La raison pour laquelle la Russie est venue en Syrie, c’est parce que Daech se renforçait“, a déclaré M. Kerry sur l’enregistrement, publié sur le site Web d’AMN News, un agrégateur en ligne d’informations spécialisé sur le Moyen-Orient.” [L’État Islamique] menaçait la possibilité d’aller à Damas et ainsi de suite. On regardait. Nous avons vu que [l’État Islamique] se renforçait et nous pensions qu’Assad était menacé.

Nous pensions, cependant, que nous pourrions probablement gérer [une telle situation]. Vous savez, Assad pourrait alors être obligé de négocier “, a dit M. Kerry. Mais au lieu de négocier, il a obtenu le soutien du [Président russe Vladimir] Poutine. C’est vraiment compliqué.“, a dit M. Kerry. »

C’est cette vision qui a conduit les États-Unis à s’impliquer aussi fortement et aussi tôt en Syrie – comme l’a indiqué notre ancien Ministre des Affaires Étrangères Roland Dumas le 1er juin 2013 (Source : Youtube) :

Il précisa même par la suite :

« C’est très simple. Je me trouvais à Londres [en 2010] pour d’autres affaires que la Syrie. Il n’était pas encore question de la Syrie sur la scène internationale, j’y étais pour des affaires commerciales, banales, et les interlocuteurs avec lesquels j’avais affaire, qui étaient des responsables anglais, m’ont un jour demandé si j’accepterais de rencontrer des Syriens. J’ai trouvé la question un peu insolite et j’ai voulu en savoir davantage, et je leur ai demandé qui étaient ces Syriens.
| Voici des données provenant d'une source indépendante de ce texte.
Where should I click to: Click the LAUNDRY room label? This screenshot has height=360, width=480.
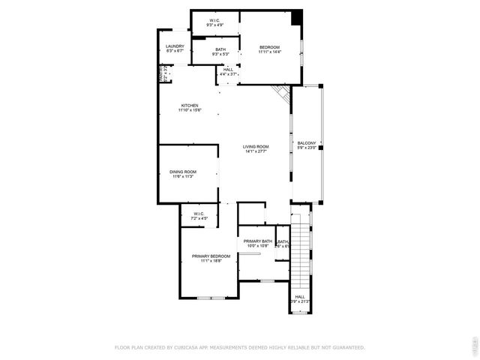click(x=175, y=46)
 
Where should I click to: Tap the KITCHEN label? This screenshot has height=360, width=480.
click(x=189, y=105)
C’est alors qu’ils m’ont révélé tout de go, sans précautions, qu’il se préparait une action en Syrie, à partir de l’Angleterre, avec des Syriens, des gens du Proche-Orient – ils ne m’ont pas dit lesquels -, et que cela avait pour but de renverser le régime, qu’une fois pour toutes la révolution allait exister, qui serait très forte, qui s’en prendrait au gouvernement de Bachar al-Assad, et que ça allait se déclencher dans les mois qui suivraient. […] L’objectif était de partir d’un petit groupe, ils avaient tout organisé, y compris le remplacement du président : il y avait là dans la réunion, je n’en ai pas parlé, le remplaçant de Bachar al-Assad. C’était un vieux général. Il n’a peut-être pas gardé cette fonction, mais il était présenté comme celui qui devait succéder à Bachar al-Assad. Donc c’est parti de ce moment-là, à peu près 6 mois avant le déclenchement des hostilités. […]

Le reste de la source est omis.